Pour répondre à Mme Chikirou, nous sommes d'accord sur la question des rabais. Nous sommes aussi également d'accord s'agissant de la taxe sur le numérique. Seulement, je suis au regret de vous dire que quand la taxe sur le numérique a été proposée par le gouvernement, vous avez voté contre. S'agissant de l'assiette commune pour l'impôt sur les sociétés, je suis parfaitement d'accord avec vous. Il est très regrettable que nous ne parvenions pas à avancer sur ce sujet pourtant nécessaire. Si l'on croit à l'Union européenne et aux avantages du marché unique, il faut que l'on ait une lecture commune de l'assiette de l'impôt, au risque de créer sinon toutes sortes de concurrences déloyales au sein de l'Union européenne. Je pense que l'Union européenne devrait s'y atteler, même si c'est un sujet très difficile au regard des pratiques très différentes au sein de l'Union européenne. Elles ont, en partie, été corrigées par l'accord historique négocié par le Président de la République et le ministre des finances à l'OCDE sur l'impôt minimal sur les bénéfices des sociétés.

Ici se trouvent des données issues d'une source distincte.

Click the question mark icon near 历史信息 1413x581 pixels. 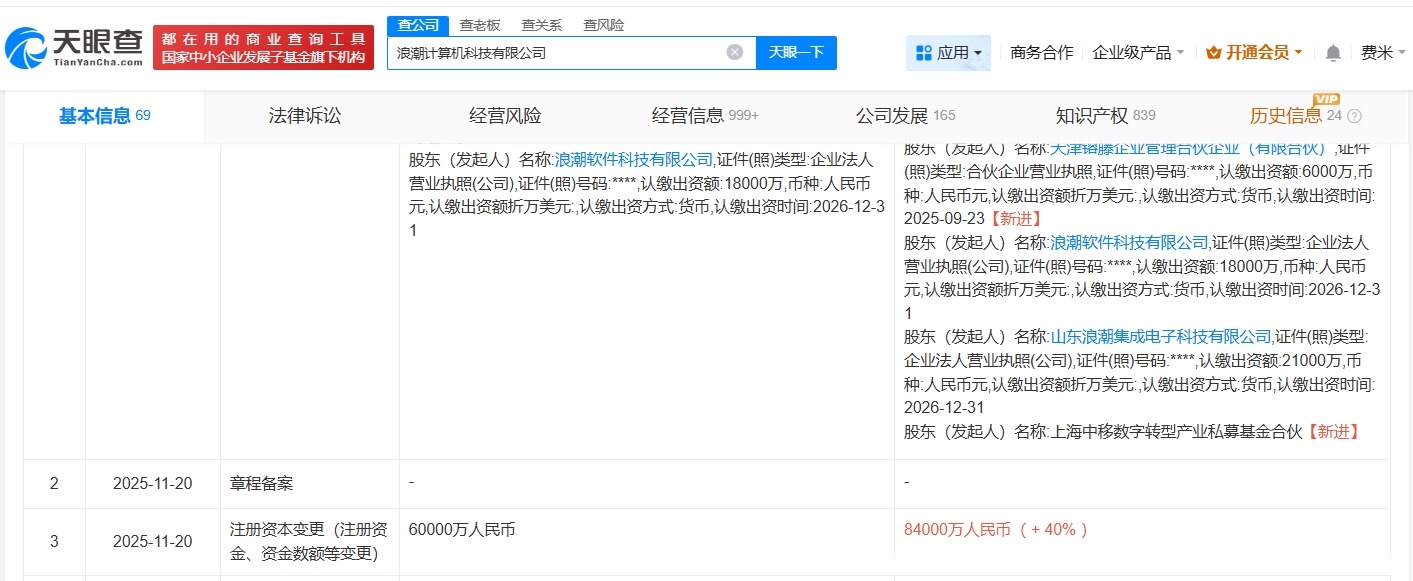(1354, 116)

S'agissant de la réforme du pacte de stabilité et de croissance, la réalité est que, dans la proposition de la Commission, la modalité de calcul d'évolution des dépenses évolue dans le bon sens. Le calcul est différencié en fonction de la situation d'endettement de l'État. S'agissant des traités, je suis d'accord avec vous sur le fond, et je l'ai d'ailleurs mentionné dans le rapport d'information que j'ai écrit avec Marietta Karamanli. Je pense que les 60 % et les 3 % n'ont pas de sens économique aujourd'hui mais, à nouveau, je suis obligé de regarder les choses en face : changer les traités aujourd'hui, vu l'équation politique en Europe et peu importe qui est au pouvoir en France, est quasiment impossible puisqu'il faut l'unanimité. Or, aujourd'hui, vous n'aurez pas l'unanimité. Il faut donc faire avec les traités actuels et, en même temps, créer les conditions du redressement des finances publiques en investissant dans nos capacités productrices et nos capacités de transition écologique, ce qui est l'ambition de ce budget.

Pour répondre à Monsieur Seitlinger, j'aimerais préciser deux choses. Sur le nucléaire, je suis ravi de savoir que vous vous félicitez de l'accord historique intervenu, qui est une victoire majeure pour la France et le soutien à la filière nucléaire.

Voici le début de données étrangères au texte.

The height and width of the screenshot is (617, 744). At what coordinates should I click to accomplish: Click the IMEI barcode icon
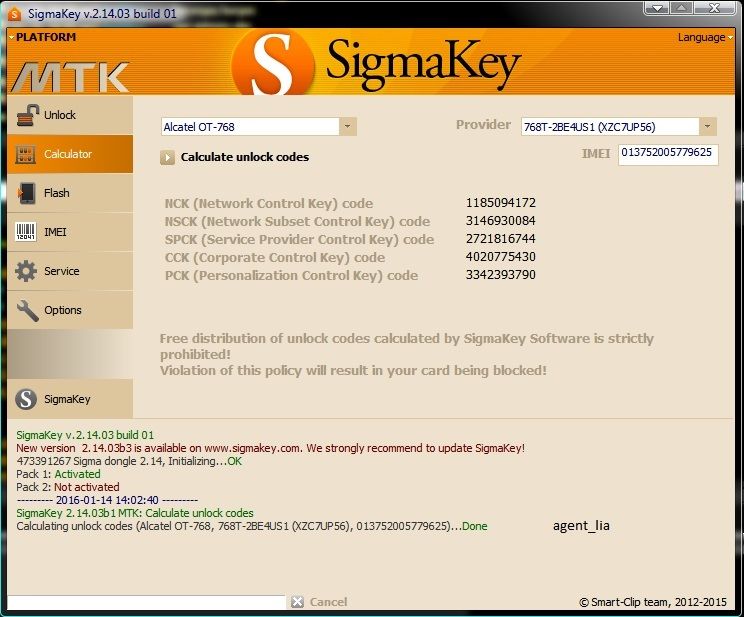click(x=26, y=232)
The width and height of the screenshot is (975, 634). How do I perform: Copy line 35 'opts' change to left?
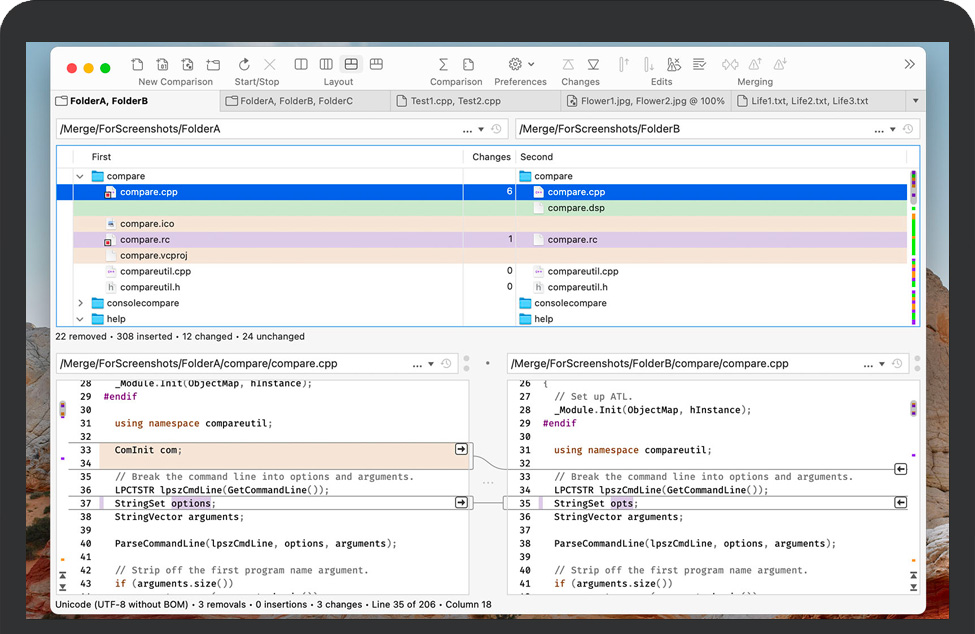900,503
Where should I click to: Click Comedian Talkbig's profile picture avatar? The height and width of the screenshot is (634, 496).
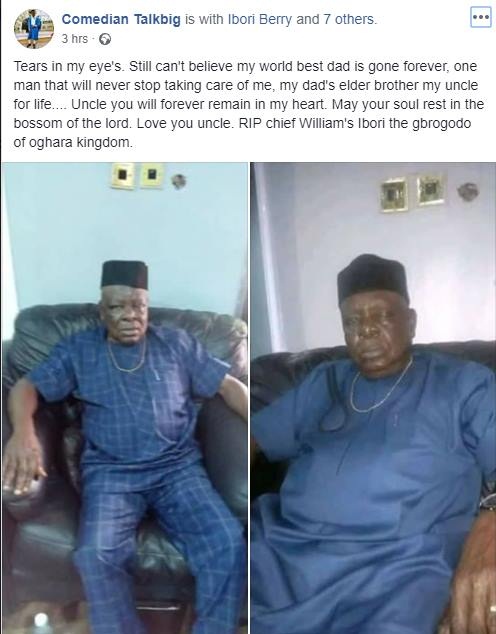[33, 28]
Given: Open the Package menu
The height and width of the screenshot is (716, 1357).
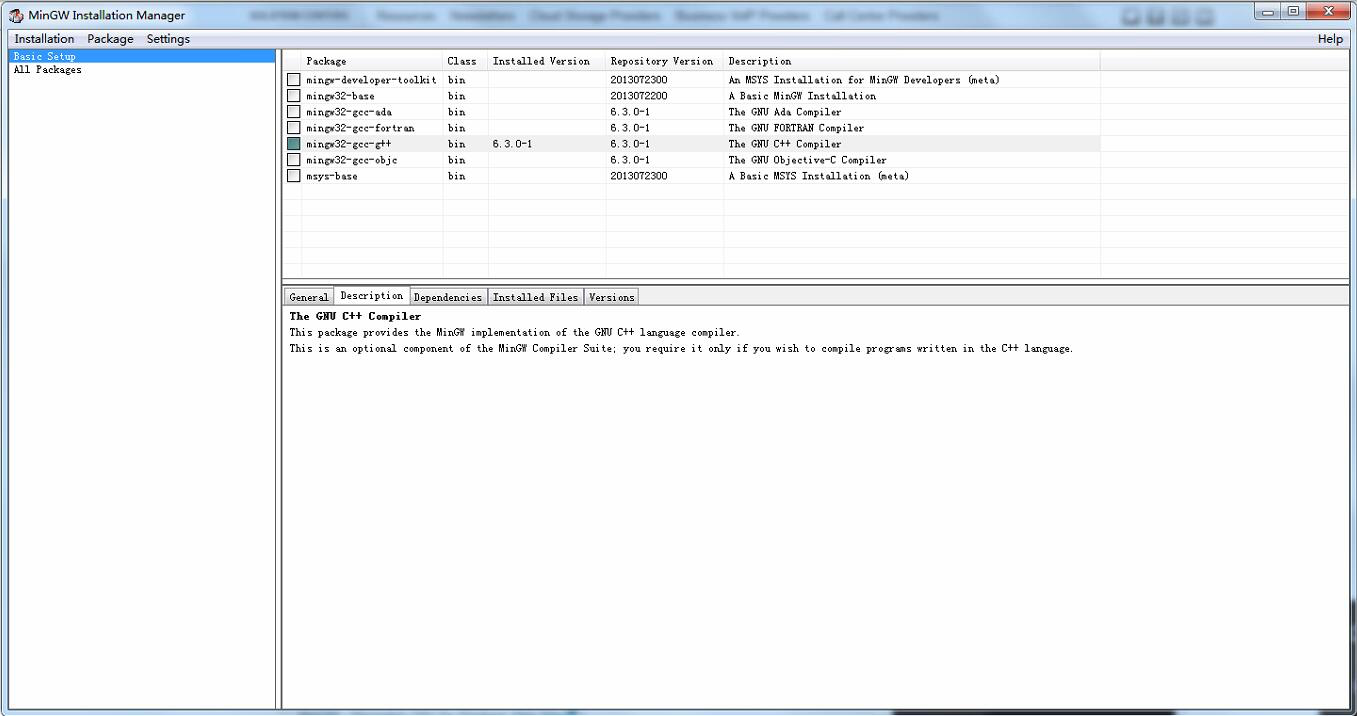Looking at the screenshot, I should (x=110, y=39).
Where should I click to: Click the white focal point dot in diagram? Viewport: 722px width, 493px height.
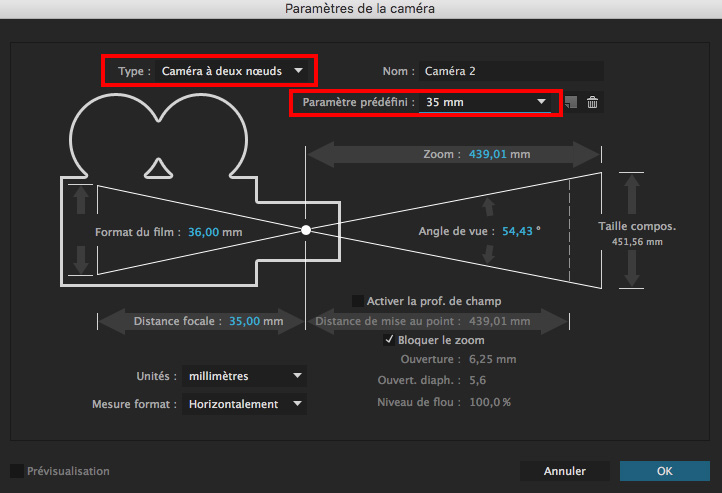(x=306, y=230)
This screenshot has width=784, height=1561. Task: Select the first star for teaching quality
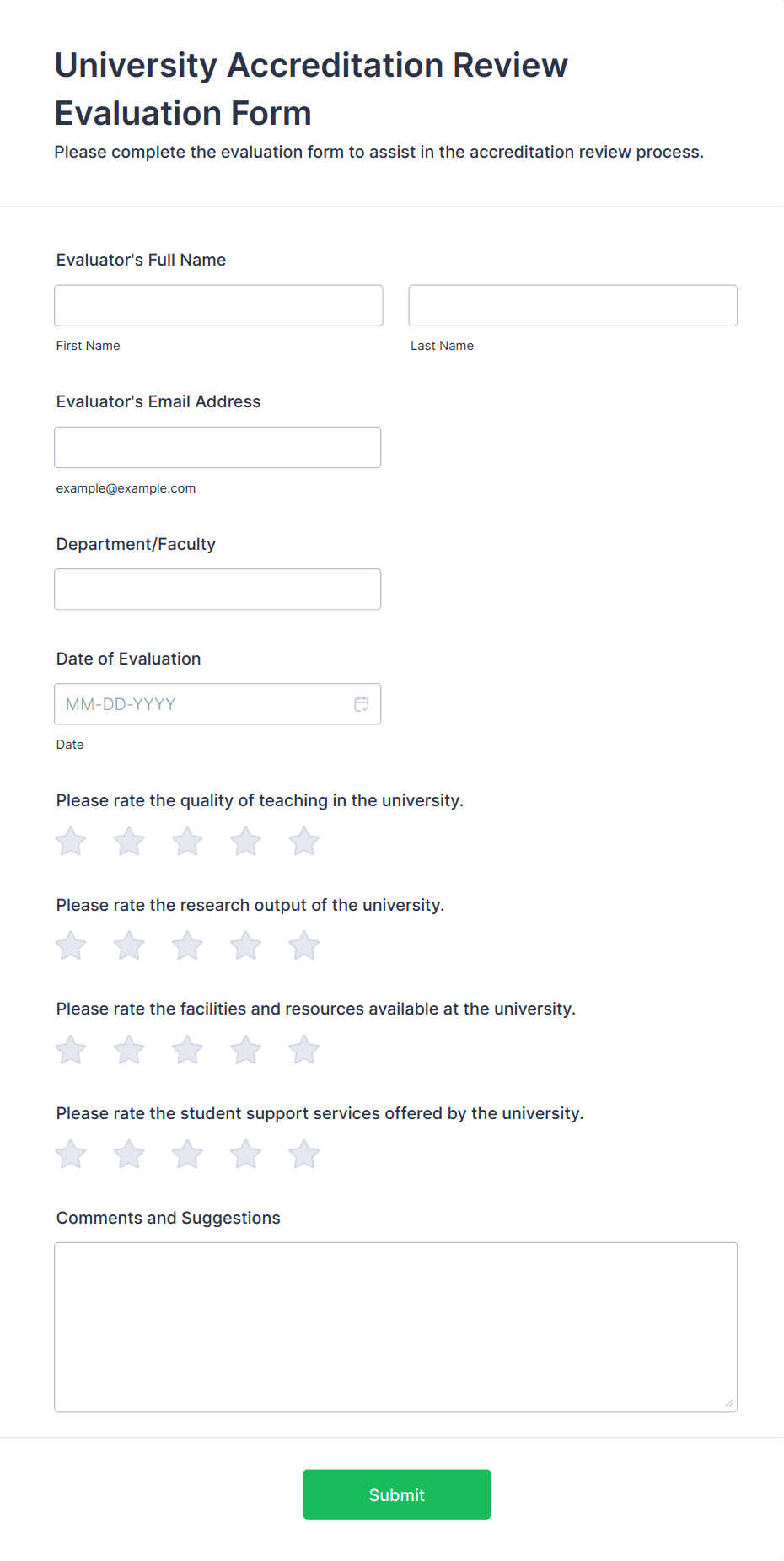click(x=70, y=841)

S'agissant de l'achat de matériels français par nos partenaires européens. Je suis d'accord avec vous mais, cela reste une compétence nationale que de décider à qui un État souhaite acheter son matériel. La réalité est que ni la France, ni la Commission européenne, ni le Conseil européen, ni le Parlement européen n'ont le pouvoir ni la légitimité d'aller suggérer aux Finlandais, aux Suédois, aux Hongrois ou aux Italiens auprès de qui acheter leur matériel militaire. Dans ce cas, j'invite Les Républicains à plaider très clairement pour une défense européenne à l'exclusion de la défense nationale, puisque nous achetons notre matériel où nous le souhaitons aussi. Je n'ai pas le sentiment que cela soit la position des Républicains. Il faut choisir entre les deux : si l'on veut que cela soit la Commission européenne qui décide où l'on veut acheter du matériel militaire, il faut le dire mais c'est une position qui est assez éloignée de la mienne pour l'instant. L'action du gouvernement continuera d'être axée sur la mise en marche de l'Union européenne vers une position souveraine qui investit pour son avenir, pour son industrie, pour sa base industrielle et pour la transition écologique. C'est l'Union européenne qu'avait dessinée le Président de la République dans son discours de la Sorbonne il y a maintenant cinq ans. L'Union européenne a considérablement évolué dans ce sens au cours de ces cinq dernières années, grâce à de nombreuses réformes sur lesquelles je ne reviendrai pas.